2. Purpose. The Partnership is organized for the object and purpose of
carrying on, and the nature of the business to be conducted or promoted by the
Partnership is to carry on, any lawful business, purpose or activity permitted
by the Act.
3. Registered Agent and Office. The registered agent and office of the
Partnership in the State of Delaware is The Corporation Trust Company, Corporate
Trust Center, 0000 Xxxxxx Xxxxxx, Xxxxxxxxxx, Xxxxxxxx 00000.
4. Partners. The names and business, residence or mailing addresses of the
General Partner and the Initial Limited Partner (collectively, the "Partners")
are as follows:
General Partner: Cinergy General Holdings, LLC
000 Xxxx Xxxxxx Xxxxxx
Xxxxxxxxxx, Xxxx 00000
Initial Limited Partner: Cinergy Limited Holdings, LLC
000 Xxxx Xxxxxx Xxxxxx
Xxxxxxxxxx, Xxxx 00000
5. Powers. The powers of the General Partner include all powers, statutory
and otherwise, possessed by general partners under the laws of the State of
Delaware, including the power to delegate the General Partner's powers to manage
and control the business and affairs of the limited partnership to agents,
officers, and employees of the General Partner. The Partnership shall have such
officers as the General Partner shall designate from time to time.
6. Delegation of Powers. Subject to any limitations set forth in the Act,
the General Partner may delegate any of its powers to officers of the
Partnership or to committees consisting of persons who may or may not be
officers. Every officer or committee shall, in the exercise of the power so
delegated, comply with any restrictions that may be imposed on them by the
General Partner.
7. Officers. Officers shall be elected annually by the General Partner.

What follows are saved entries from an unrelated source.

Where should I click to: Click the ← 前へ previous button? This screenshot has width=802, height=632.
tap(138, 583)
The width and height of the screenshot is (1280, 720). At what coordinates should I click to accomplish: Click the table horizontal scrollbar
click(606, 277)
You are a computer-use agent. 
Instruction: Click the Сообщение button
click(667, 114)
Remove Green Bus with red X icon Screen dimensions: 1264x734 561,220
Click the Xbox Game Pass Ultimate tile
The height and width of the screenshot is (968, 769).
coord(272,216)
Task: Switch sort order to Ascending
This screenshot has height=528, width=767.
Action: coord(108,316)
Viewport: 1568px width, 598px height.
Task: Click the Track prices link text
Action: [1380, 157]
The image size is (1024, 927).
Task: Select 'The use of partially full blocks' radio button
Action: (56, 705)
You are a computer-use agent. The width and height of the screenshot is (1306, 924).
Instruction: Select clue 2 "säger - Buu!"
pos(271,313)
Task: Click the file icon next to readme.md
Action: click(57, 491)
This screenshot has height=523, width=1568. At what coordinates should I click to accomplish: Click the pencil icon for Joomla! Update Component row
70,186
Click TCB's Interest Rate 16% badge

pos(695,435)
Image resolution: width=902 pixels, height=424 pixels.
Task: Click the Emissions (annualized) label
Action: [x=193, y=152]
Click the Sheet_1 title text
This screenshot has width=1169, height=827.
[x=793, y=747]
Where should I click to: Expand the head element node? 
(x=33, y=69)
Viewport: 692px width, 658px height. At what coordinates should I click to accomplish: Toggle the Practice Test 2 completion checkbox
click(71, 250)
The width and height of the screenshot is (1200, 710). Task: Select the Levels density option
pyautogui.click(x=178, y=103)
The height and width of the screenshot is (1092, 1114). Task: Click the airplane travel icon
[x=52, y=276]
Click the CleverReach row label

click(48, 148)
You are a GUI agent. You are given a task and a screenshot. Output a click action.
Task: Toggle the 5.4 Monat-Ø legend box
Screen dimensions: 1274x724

Except as provided in Sections 8 or 9 of this Agreement each officer shall hold
office until his or her successor shall have been chosen and qualified. Any two
offices, except those of the President and the Secretary, may be held by the
same person, but no Officer shall execute, acknowledge or verify any instrument
in more than one capacity if such instrument is required by law or this
Agreement to be executed, acknowledged or verified by any two or more officers.
8. Resignations and Removals. Any officer may resign his or her office at
any time by delivering a written resignation to the General Partner. Unless
otherwise specified therein, such resignation shall take effect upon delivery.
Any officer may be removed from office with or without cause by either the
General Partner or the President.
9. Vacancies and Newly Created Offices. If any vacancy shall occur in any
office by reason of death, resignation, removal, disqualification or other
cause, or if any new office shall be created, such vacancies or newly created
offices may be filled by the President, subject to approval and election by the
General Partner.
10. Conduct of Business. Subject to the provisions of this Agreement, the
day-to-day operations of the Partnership shall be managed by its officers and
such officers shall have full power and authority to make all business
decisions, enter into all commitments and take such other actions in connection
with the business and operations of the Partnership as they deem appropriate.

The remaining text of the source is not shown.